Extract provided —
Will AIs be able to create new knowledge?

This is a quick and dirty reflection on the question posed in the following tweet:

That question has been on my mind for some time: Will AIs be able to create new knowledge? Just what does that mean, “new knowledge”? It’s one thing to take an existing conceptual language and use it to say something that’s not been said before. It’s something else to come up with fundamentally new words. I think that latter’s what that tweet’s about. General relativity was something of a fundamentally new kind, not just a complex elaboration of and variation over existing kinds.

In my previous post, On the significance of human language to the problem of intelligence (& superintelligence), I pointed out that animals are more or less biologically “wired” into their world. They can’t conceptualize their way out of it. The emergence of language in humans allowed us to bootstrap our way beyond the limits of our biological equipment.

I figure there are two aspects of that: 1) coming up with the new concept, and 2) verifying it. The tweet focuses on the first, but without the second, the capacity to come up with new concepts won’t get us very far. And when we’re talking about new concepts, I think we’re talking about adding a new element to the conceptual ontology. Verifying requires cooperation among epistemologically independent agents, agents that can make observations and replicate those observations. (See remarks in: Intelligence, A.I. and analogy: Jaws & Girard, kumquats & MiGs, double-entry bookkeeping & supply and demand.)

Tasks for this exercise —
• 1. Repeat everything in the extract on AI and new knowledge from "I figure there" down to "supply and demand.)", word for word.
• 2. Write the next part of the extract on AI and new knowledge, picking up after its last sentence.

Stored items:
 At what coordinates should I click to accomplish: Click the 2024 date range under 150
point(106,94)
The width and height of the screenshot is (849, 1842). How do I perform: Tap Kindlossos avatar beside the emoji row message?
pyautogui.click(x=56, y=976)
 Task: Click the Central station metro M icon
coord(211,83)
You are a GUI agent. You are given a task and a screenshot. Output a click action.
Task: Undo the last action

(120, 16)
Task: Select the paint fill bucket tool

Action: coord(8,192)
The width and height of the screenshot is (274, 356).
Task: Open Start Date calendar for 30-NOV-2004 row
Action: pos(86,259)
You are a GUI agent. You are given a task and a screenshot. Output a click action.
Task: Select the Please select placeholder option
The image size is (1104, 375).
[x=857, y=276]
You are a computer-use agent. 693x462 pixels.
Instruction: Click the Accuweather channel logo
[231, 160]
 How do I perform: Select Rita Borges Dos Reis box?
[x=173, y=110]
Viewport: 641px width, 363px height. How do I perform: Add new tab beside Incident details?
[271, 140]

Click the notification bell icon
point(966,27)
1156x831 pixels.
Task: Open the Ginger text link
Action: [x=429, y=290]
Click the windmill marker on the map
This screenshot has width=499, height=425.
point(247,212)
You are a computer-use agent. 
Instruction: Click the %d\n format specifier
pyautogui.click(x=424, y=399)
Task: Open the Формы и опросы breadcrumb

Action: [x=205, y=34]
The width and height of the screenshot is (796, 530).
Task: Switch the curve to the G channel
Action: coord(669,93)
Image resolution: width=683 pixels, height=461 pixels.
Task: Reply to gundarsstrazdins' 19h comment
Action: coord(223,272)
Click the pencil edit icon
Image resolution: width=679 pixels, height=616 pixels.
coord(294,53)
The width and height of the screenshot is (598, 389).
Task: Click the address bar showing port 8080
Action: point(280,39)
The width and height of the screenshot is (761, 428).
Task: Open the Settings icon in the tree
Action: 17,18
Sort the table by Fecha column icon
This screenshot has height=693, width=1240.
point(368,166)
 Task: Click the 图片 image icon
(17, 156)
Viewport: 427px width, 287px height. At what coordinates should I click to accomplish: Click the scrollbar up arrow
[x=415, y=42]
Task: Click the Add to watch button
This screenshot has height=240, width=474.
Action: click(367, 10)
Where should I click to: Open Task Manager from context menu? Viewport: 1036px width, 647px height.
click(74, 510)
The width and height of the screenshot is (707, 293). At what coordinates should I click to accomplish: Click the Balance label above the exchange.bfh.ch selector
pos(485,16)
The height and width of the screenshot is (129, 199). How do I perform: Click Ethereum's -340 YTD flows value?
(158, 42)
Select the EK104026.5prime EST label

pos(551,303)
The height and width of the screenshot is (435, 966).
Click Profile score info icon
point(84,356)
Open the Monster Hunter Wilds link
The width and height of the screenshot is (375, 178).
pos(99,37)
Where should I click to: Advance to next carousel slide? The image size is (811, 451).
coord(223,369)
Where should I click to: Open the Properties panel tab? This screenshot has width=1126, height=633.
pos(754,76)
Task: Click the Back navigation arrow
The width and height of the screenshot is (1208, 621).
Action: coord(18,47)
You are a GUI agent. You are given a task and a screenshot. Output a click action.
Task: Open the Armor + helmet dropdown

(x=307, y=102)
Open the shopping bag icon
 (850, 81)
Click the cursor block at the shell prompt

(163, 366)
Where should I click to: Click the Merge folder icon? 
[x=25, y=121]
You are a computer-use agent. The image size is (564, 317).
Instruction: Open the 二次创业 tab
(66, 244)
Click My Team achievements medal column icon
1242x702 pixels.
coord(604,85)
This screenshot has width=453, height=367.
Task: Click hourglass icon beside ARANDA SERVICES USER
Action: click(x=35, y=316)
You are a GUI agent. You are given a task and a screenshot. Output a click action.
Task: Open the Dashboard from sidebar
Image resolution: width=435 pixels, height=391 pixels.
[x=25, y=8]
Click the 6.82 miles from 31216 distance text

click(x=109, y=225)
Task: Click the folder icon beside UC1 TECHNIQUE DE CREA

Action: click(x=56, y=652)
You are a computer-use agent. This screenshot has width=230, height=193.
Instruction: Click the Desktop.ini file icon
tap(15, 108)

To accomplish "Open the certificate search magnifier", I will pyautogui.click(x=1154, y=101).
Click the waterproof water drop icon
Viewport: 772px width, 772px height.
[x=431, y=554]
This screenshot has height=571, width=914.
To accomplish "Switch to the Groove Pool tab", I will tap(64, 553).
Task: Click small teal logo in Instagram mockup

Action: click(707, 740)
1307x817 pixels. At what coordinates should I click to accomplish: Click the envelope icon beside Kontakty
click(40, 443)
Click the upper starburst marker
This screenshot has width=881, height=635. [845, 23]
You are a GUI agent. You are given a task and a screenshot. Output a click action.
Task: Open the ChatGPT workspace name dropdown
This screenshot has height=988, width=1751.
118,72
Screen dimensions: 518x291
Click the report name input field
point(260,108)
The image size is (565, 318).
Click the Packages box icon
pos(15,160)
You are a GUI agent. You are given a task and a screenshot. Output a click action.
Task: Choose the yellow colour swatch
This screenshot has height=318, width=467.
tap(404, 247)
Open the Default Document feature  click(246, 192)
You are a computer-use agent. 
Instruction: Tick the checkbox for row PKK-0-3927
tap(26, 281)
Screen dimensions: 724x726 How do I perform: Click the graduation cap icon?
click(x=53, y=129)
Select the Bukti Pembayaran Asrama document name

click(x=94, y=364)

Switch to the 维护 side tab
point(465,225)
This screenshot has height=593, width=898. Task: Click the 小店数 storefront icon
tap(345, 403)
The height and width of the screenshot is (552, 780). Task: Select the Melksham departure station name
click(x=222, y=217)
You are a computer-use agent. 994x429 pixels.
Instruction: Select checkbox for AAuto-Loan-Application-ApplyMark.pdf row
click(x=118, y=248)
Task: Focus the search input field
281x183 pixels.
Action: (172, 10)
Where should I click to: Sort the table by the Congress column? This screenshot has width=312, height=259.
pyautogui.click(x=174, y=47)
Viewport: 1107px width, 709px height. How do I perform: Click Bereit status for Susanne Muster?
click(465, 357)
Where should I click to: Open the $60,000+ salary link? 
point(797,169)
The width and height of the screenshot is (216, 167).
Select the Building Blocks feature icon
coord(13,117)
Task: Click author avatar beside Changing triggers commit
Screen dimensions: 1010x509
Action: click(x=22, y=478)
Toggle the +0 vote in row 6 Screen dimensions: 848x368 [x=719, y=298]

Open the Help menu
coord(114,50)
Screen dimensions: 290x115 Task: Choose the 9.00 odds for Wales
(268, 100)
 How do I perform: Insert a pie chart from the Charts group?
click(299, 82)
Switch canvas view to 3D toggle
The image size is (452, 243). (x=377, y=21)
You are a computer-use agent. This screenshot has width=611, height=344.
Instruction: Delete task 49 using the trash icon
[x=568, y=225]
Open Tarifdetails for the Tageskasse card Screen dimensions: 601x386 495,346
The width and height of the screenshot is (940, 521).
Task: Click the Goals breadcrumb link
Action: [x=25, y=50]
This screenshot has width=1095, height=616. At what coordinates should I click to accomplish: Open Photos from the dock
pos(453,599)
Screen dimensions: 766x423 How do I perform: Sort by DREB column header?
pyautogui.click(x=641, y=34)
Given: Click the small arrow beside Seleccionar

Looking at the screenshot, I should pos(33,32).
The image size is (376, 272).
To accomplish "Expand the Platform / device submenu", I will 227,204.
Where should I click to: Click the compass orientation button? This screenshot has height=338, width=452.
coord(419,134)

Expected outputs —
• 1.
I figure there are two aspects of that: 1) coming up with the new concept, and 2) verifying it. The tweet focuses on the first, but without the second, the capacity to come up with new concepts won’t get us very far. And when we’re talking about new concepts, I think we’re talking about adding a new element to the conceptual ontology. Verifying requires cooperation among epistemologically independent agents, agents that can make observations and replicate those observations. (See remarks in: Intelligence, A.I. and analogy: Jaws & Girard, kumquats & MiGs, double-entry bookkeeping & supply and demand.)

• 2.
Now, let’s think about the current regime of deep learning technology, LLMs and the rest. These devices learn their processes and structures from large collections of data. They’re going to acquire the ontology that’s latent in the data. If that is so, how are they going to be able to come up with new items to add to the ontology? It’s not at all obvious to me that they’ll be able to do so. The data on which they learn, that’s their environment. It seems to me that they must be as “locked” into that environment as an animal is. Further, adding a new item to the ontology would require changing the network, which is beyond the capacity of these devices.

And then there’s they requirement of cooperation between independent epistemological agents. The phenomenon of confabulation is evidence for the importance of independent epistemological agents. The only requirement inherent in one such agent is logical consistency: that it emit collections of tokens that are consistent with the existing collection. The only thing that keeps humans for continuous confabulation is the fact that we must communicate with one another. It is the existence of a world independent of our individual awareness that provides us with a way of grounding our statements, of freeing ourselves from the pitfalls of our linguistic fluency.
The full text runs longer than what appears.